U.S. Treasury Secretary Janet Yellen is urging other leading economies to move faster in resolving debt crises that threaten a growing number of countries.
Yellen made the comments in a meeting Thursday with India’s finance minister, Nirmala Sitharaman, on the sidelines of a meeting of financial leaders of the Group of 20 major economies, the Treasury Department said in a statement.
Yellen thanked India for its help with efforts to restructure debts while encouraging the G-20 to step up such efforts.
India has been most active in helping its neighbor Sri Lanka to weather a crisis that has resulted in shortages of food, fuel and medicines, among many things. Yellen has urged China to work with other donor countries in addressing the problem.
In Bengaluru, G-20 finance ministers, central bank governors and other leaders are due to discuss a range of issues related to climate finance, seeking consensus on regulating digital currencies, global tax issues and other financial priorities.
Yellen and other officials earlier indicated they will also be discussing risks of heavy debt burdens for many countries after costly efforts to cushion the worst impacts of the COVID-19 pandemic. Those woes have deepened as countries’ import bills surged due to sustained higher prices for food, oil and fertilizers and weakening currencies.

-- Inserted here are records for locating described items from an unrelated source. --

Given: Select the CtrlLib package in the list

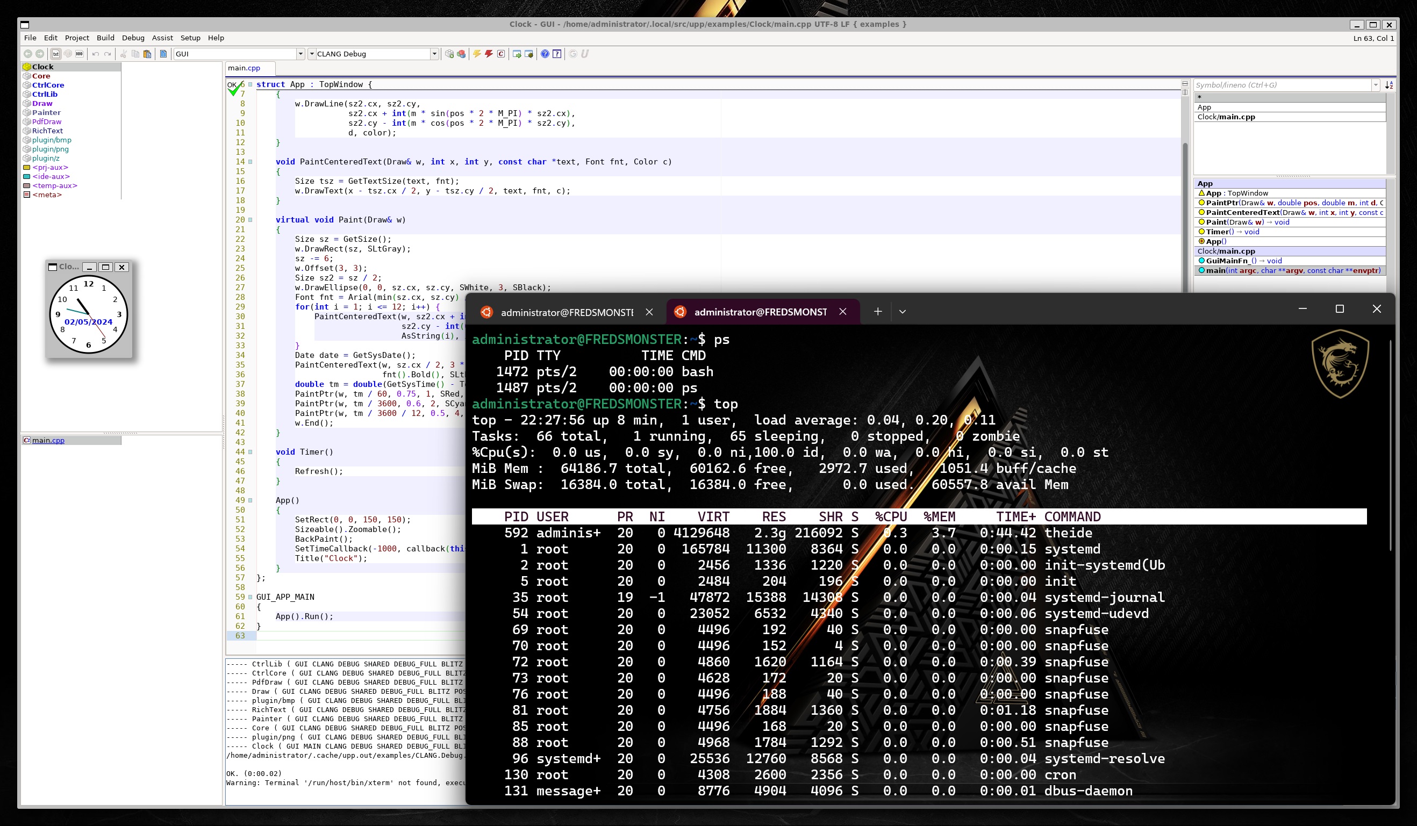Looking at the screenshot, I should [44, 94].
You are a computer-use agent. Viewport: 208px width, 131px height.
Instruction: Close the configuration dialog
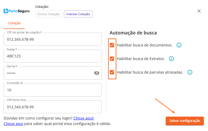coord(199,11)
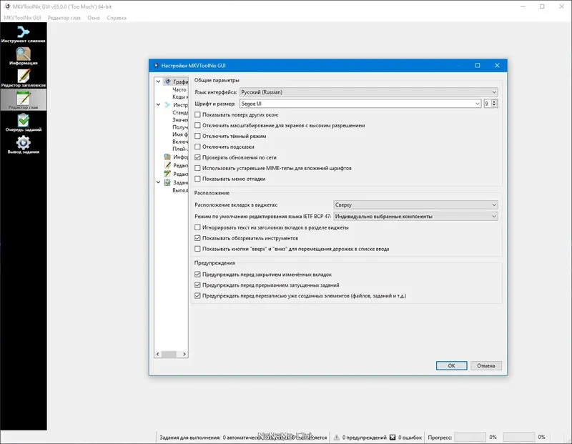This screenshot has width=572, height=444.
Task: Collapse the Инструмент слияния tree branch
Action: (x=158, y=105)
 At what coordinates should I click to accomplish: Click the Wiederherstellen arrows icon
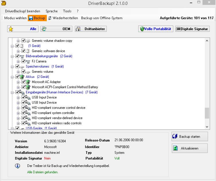(x=50, y=18)
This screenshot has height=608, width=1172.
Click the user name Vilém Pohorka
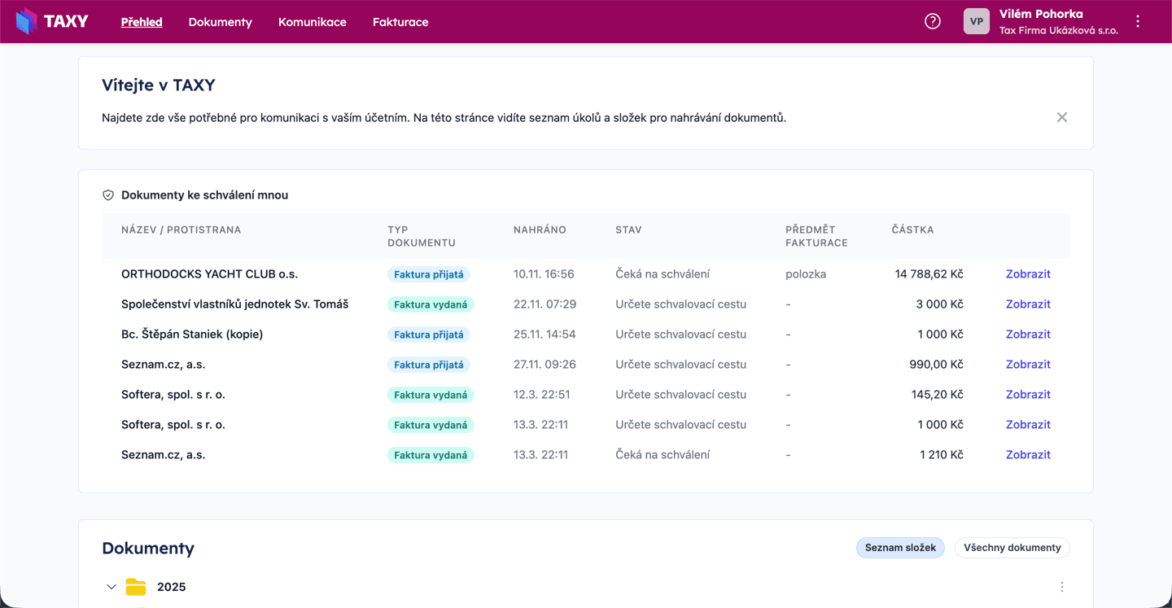coord(1040,14)
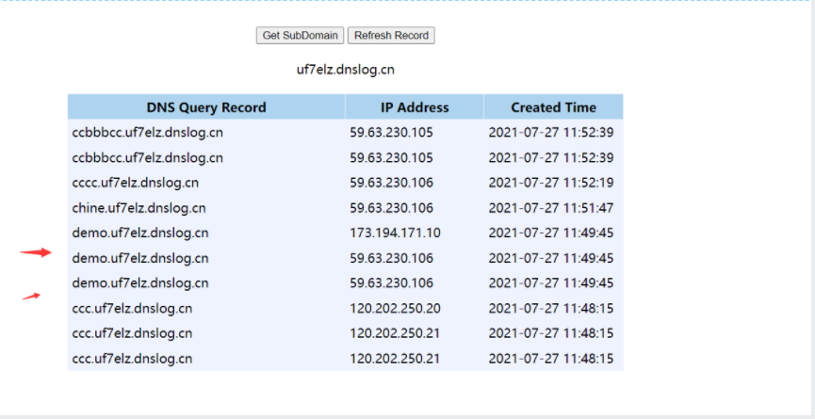Image resolution: width=815 pixels, height=419 pixels.
Task: Click the Created Time column header
Action: click(553, 107)
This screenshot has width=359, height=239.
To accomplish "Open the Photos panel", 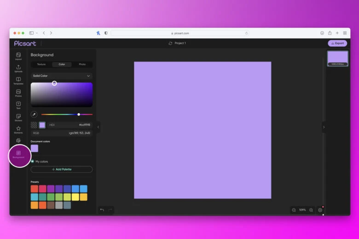I will coord(18,93).
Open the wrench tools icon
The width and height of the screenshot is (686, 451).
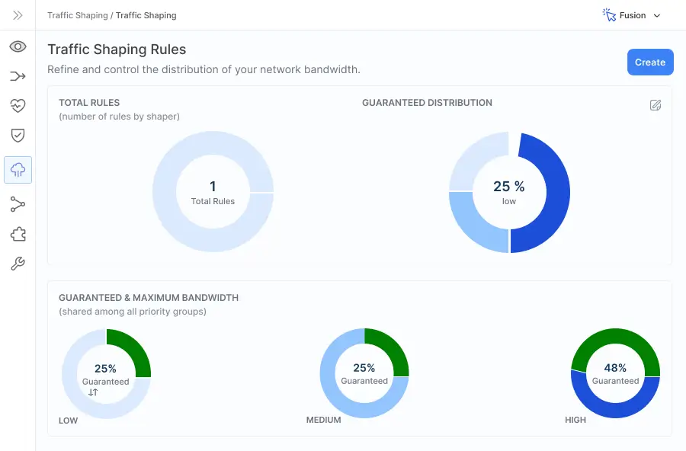[x=18, y=264]
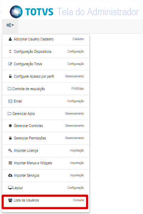The image size is (143, 214).
Task: Click the users group icon beside Lista de Usuários
Action: pos(10,200)
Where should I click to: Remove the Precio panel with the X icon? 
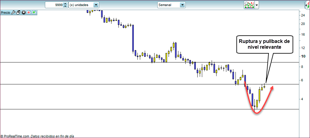pos(24,12)
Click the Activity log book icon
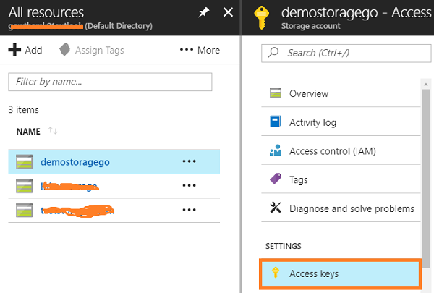The image size is (434, 293). point(275,122)
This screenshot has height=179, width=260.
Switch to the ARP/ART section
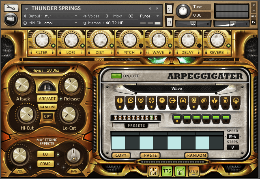tap(48, 98)
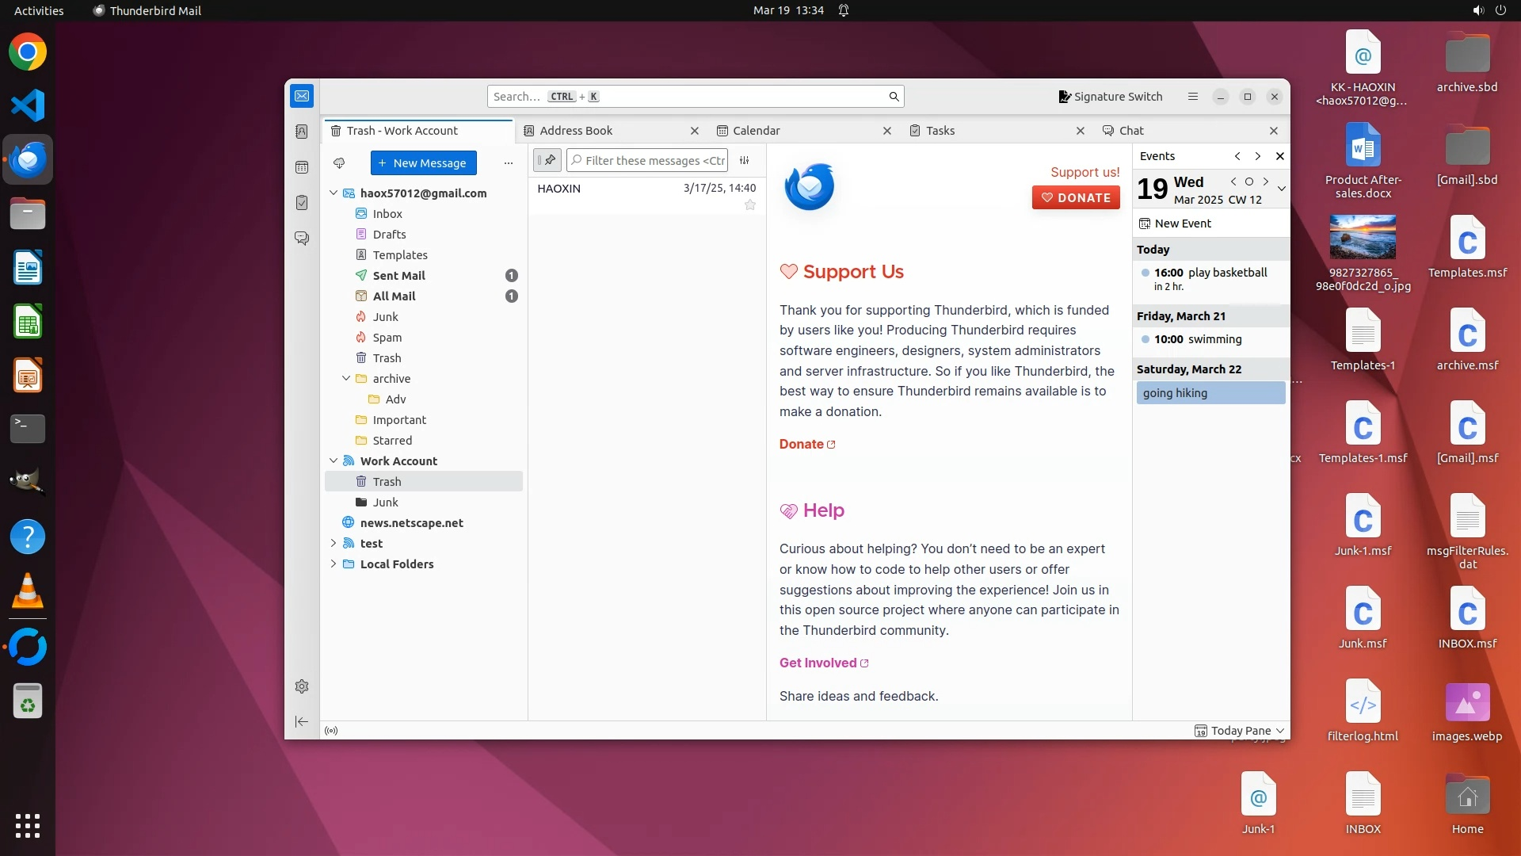Expand the Local Folders tree
Screen dimensions: 1521x856
(334, 564)
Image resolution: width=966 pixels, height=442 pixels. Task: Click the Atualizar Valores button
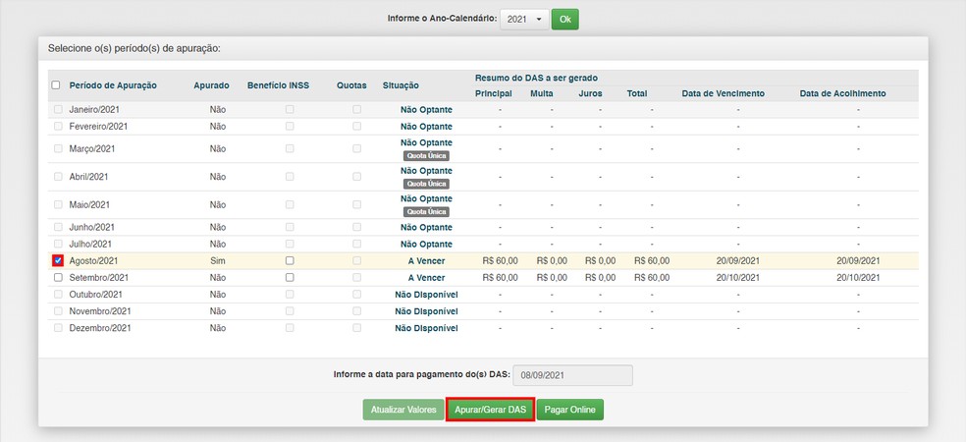[403, 410]
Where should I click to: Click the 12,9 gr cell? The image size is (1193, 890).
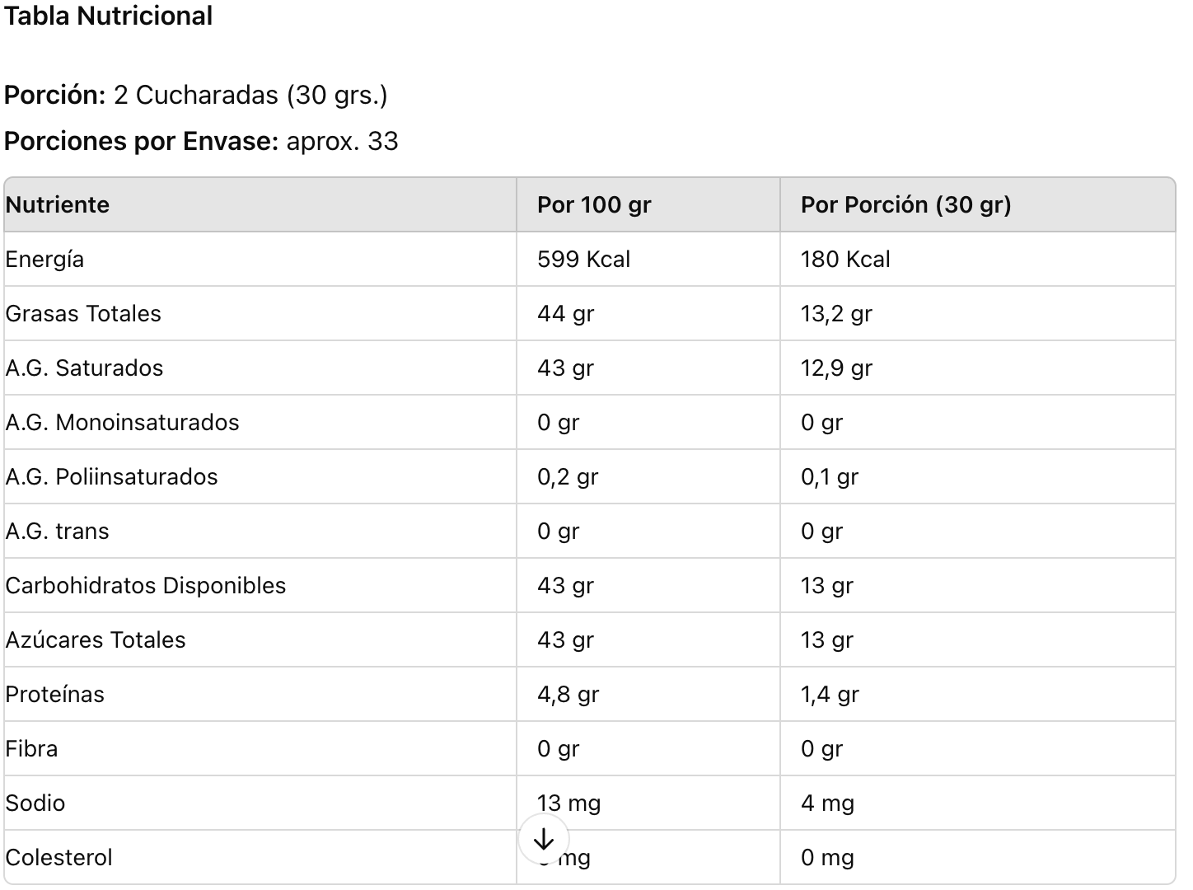coord(836,368)
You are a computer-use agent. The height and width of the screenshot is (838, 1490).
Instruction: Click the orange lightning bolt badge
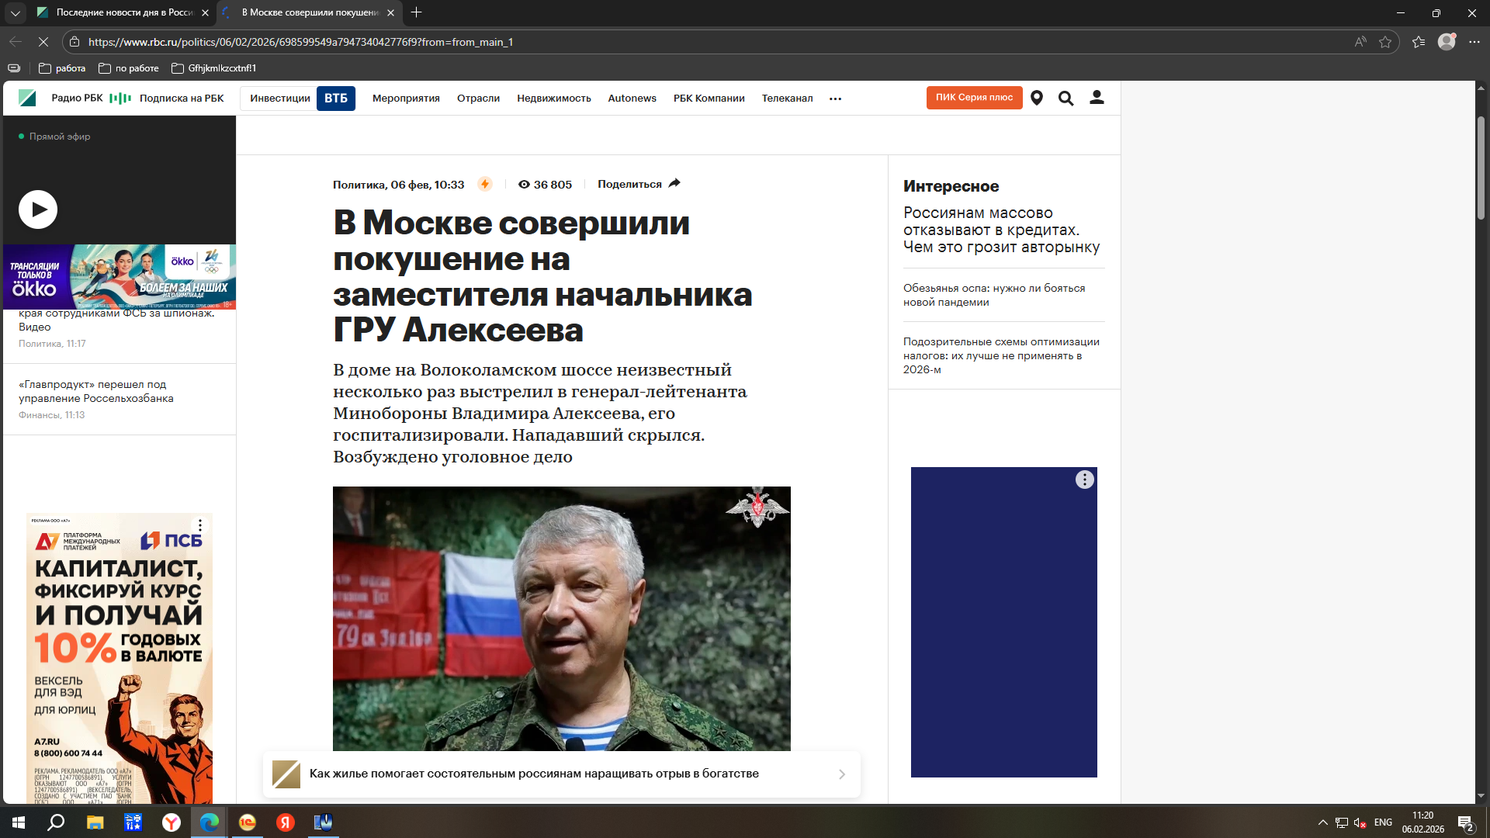pyautogui.click(x=485, y=184)
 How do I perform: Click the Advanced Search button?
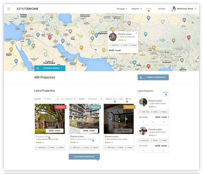(x=50, y=68)

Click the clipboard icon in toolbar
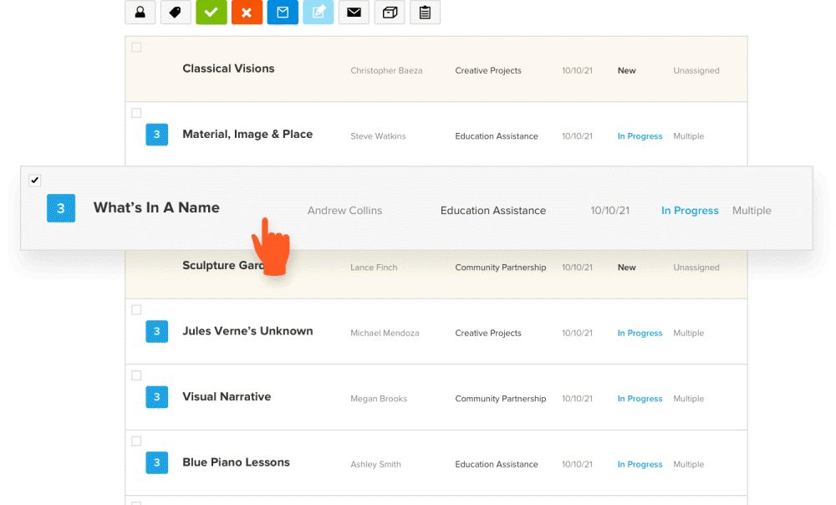pos(425,13)
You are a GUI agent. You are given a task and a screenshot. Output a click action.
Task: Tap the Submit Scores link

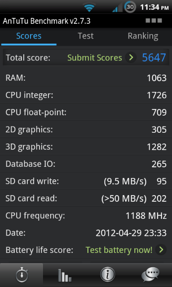[x=95, y=58]
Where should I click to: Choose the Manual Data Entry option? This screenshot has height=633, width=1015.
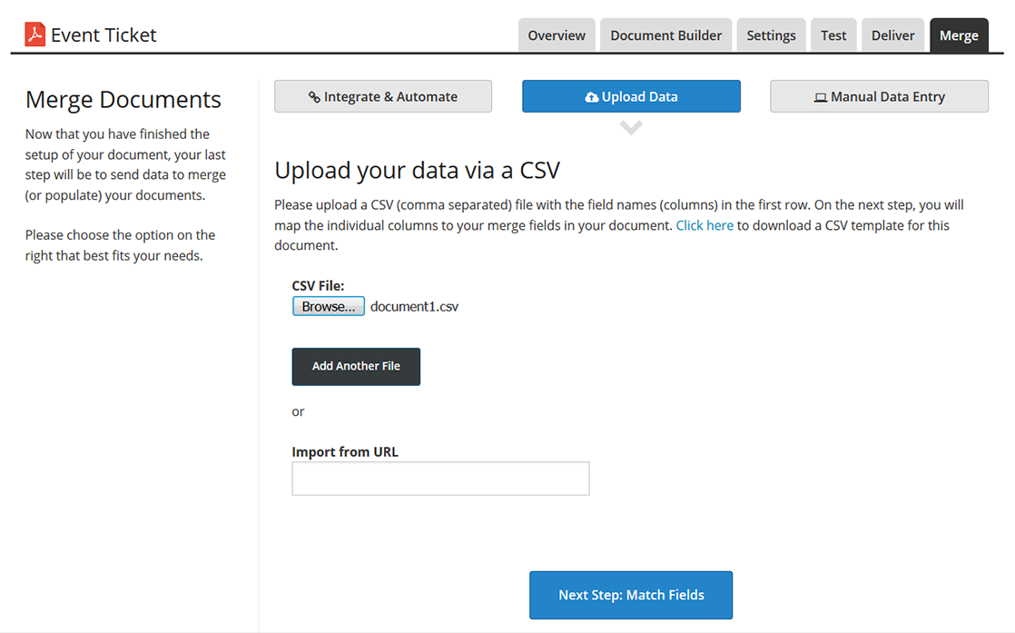click(879, 96)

Yellen visited Zambia in January, in part to discuss the African country’s $6 billion debt to China, its biggest creditor. Zambia became the site of Africa’s first coronavirus pandemic-era sovereign nation to default when it failed to make a $42.5 million bond payment in November 2020.
But a slew of other countries, from Laos and Afghanistan to Venezuela and Argentina, have seen their finances deteriorate in the past year.
China has expressed support for Sri Lanka but has not said if it will help reduce a multibillion-dollar debt that has left the Indian Ocean nation in financial and political turmoil.
One of Sri Lanka’s biggest creditors after extending it loans to build a port and other facilities, Beijing has offered a two-year suspension of repayments but balked at reducing the amount owed.
The International Monetary Fund has set a reduction in debt as a condition for an emergency loan.